• **Directions for this task**
Count the lines below that contain the word "screenshot", treating uppercase and lowercase as different, and give only the number.

• **Listed records**
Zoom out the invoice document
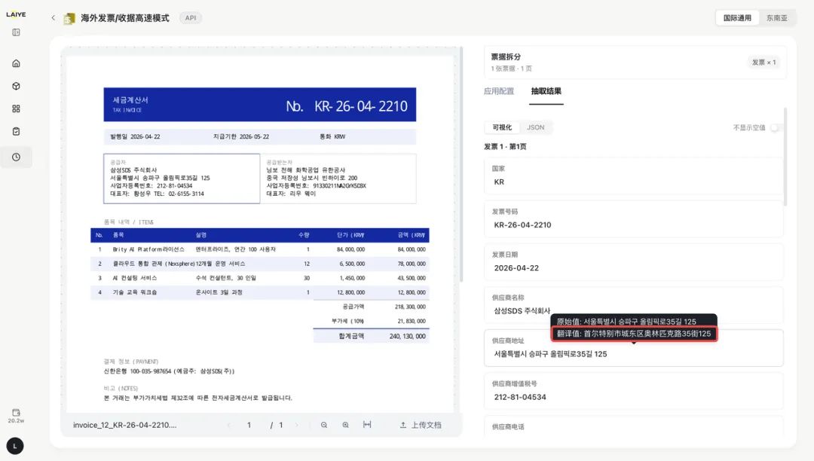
...
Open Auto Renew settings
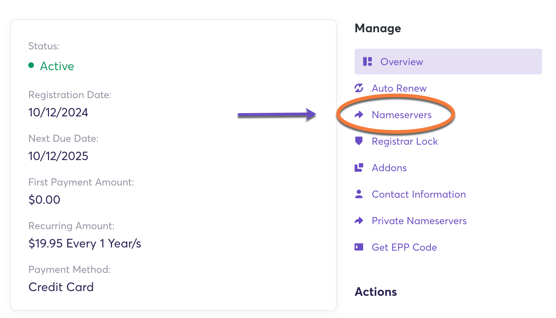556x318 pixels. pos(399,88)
...
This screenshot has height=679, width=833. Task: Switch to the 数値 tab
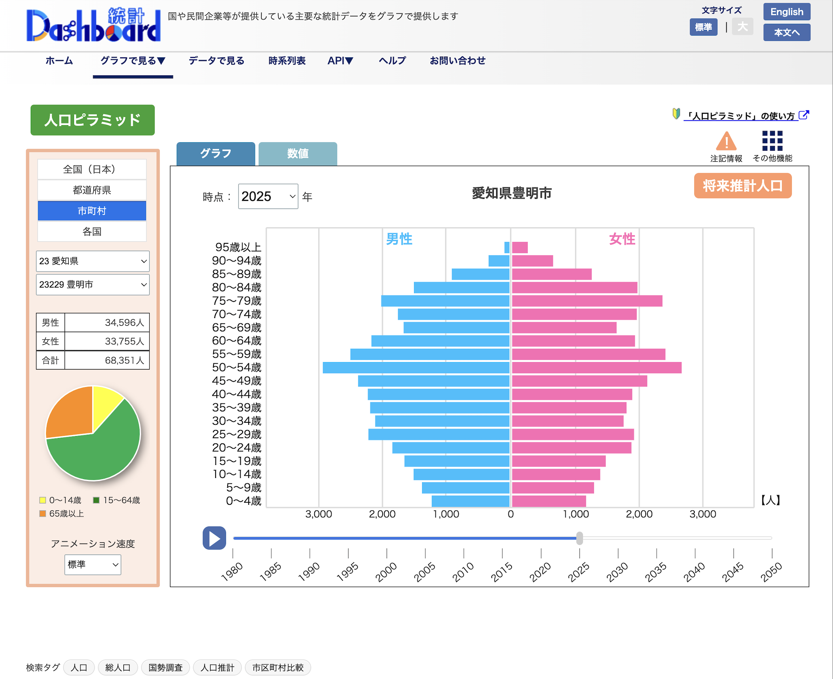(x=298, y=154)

• **Output of the task**
1